6th International Conference of Theoretical Studies

Lecture von Eszter Polony, Universitätsassistentin / Abteilung Kunstgeschichte und Kunsttheorie.

In 2005, two concerned civilians filed a lawsuit to shut down Europe’s Large Hadron Collider (LHC), the world’s largest scientific experiment designed to investigate quantum phenomena such as supersymmetry, extra dimensions and dark matter. Their complaint was that, running at roughly 7 million times the energy per year than a single high-energy beam that circulated within it, the LHC operated at energy levels that risked opening a black hole that would swallow the planet. The case was dismissed in 2008 on the basis of technical terms, rather than scientific ones. Among the reasons given were absurdities to which the lawsuit gave rise within legal procedure, including finding a witness, and producing a cost-benefit analysis in which the projected scientific outcomes of the experiment were measured against the future of the entire planet and “life as we know it.” Often referred to colloquially as the “doomsday lawsuit,” this case testifies to a newfound difficulty in adapting technical discourse to the planetary framework of the Anthropocene (Crutzen&Stoermer) within which the human scientific and cultural imagination had been operating in the last century.
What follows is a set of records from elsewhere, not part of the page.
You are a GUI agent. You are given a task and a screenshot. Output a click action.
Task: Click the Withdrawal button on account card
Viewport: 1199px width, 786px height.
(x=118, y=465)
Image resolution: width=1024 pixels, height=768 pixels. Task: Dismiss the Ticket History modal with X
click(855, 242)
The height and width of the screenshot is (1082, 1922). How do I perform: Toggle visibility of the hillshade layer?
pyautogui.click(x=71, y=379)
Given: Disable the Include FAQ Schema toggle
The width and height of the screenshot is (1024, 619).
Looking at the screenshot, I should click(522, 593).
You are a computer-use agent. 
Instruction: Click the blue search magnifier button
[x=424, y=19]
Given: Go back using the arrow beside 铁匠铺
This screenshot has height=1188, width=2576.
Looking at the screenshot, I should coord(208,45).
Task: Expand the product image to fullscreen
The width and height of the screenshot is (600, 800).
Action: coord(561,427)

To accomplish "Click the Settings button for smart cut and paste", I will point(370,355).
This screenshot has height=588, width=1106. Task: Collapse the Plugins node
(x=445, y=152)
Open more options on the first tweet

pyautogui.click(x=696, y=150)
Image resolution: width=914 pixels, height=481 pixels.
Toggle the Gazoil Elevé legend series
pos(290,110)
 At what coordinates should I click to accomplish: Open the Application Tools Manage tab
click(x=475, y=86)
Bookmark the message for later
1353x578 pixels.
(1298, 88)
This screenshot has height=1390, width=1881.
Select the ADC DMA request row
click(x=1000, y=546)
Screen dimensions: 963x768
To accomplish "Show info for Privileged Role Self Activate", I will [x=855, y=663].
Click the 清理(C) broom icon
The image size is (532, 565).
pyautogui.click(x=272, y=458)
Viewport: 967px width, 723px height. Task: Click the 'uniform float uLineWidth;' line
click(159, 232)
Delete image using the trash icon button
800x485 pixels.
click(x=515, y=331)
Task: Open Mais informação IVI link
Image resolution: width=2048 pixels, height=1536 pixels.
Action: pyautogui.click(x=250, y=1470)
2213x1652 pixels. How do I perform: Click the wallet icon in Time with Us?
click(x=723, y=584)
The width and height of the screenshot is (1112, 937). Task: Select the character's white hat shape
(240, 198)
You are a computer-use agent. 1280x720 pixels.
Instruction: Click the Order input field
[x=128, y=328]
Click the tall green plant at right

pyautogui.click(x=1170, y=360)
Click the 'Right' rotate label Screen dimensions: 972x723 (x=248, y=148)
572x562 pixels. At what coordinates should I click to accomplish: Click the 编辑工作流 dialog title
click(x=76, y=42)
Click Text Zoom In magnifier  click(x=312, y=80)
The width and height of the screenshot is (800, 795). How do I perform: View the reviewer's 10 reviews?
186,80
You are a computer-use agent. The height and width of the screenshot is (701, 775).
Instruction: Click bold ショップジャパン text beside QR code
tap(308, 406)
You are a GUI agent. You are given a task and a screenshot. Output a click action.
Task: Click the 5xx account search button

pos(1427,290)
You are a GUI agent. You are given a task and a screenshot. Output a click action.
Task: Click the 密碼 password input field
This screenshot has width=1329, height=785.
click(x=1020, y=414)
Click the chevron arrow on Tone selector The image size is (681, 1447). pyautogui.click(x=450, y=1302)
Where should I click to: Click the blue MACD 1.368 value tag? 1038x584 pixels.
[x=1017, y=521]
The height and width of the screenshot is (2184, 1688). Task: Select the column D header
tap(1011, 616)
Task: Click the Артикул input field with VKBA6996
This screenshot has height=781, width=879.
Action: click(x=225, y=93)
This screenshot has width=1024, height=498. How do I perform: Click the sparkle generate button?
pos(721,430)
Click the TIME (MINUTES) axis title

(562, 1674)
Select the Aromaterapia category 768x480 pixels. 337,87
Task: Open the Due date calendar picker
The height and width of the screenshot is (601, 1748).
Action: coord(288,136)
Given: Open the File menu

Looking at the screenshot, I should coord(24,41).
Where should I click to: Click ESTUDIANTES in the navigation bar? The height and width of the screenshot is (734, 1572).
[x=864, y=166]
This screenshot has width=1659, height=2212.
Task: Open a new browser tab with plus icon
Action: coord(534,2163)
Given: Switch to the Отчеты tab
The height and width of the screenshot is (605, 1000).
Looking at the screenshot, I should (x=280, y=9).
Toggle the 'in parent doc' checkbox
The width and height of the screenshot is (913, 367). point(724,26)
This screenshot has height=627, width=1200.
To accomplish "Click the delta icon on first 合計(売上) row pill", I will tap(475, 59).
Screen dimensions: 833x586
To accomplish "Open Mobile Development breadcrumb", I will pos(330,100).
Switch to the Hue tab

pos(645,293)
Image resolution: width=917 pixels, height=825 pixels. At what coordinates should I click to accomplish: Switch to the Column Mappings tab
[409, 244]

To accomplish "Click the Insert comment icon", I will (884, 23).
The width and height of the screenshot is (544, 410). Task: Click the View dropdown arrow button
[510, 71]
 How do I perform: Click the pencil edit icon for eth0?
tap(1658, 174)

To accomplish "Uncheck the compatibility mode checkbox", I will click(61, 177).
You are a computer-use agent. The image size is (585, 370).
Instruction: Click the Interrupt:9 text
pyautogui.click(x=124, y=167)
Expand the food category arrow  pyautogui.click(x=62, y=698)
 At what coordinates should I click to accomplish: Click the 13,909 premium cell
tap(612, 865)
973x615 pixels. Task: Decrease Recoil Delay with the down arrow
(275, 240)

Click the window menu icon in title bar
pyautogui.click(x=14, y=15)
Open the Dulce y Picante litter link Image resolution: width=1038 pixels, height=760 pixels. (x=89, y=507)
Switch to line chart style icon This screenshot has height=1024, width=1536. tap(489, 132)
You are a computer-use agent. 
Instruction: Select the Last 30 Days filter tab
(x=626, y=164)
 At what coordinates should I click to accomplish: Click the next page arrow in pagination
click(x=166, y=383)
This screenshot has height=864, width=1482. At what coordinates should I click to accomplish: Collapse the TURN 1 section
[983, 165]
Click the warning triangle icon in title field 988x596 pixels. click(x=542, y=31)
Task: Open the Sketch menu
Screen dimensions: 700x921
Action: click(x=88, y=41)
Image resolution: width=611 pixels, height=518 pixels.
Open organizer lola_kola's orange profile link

This paper considers the fascination with black holes across technical, scientific and artistic types of imagination as a symptom of cognitive overwhelm happening at the level of data management (B.Bratton, T.Paglen, Y.Hui). At a time when the artificially intelligent agents collecting, storing, mining, and processing are starting to exceed planetary resources, hungry black holes and other extraplanetary phenomena have taken over from earthbound “clouds” (JD Peters) as metaphors of technical and conceptual expansion. The paper examines the off-world frontiers of data collection of what it calls the “Extradata Era” in contemporary photography and theoretical physics.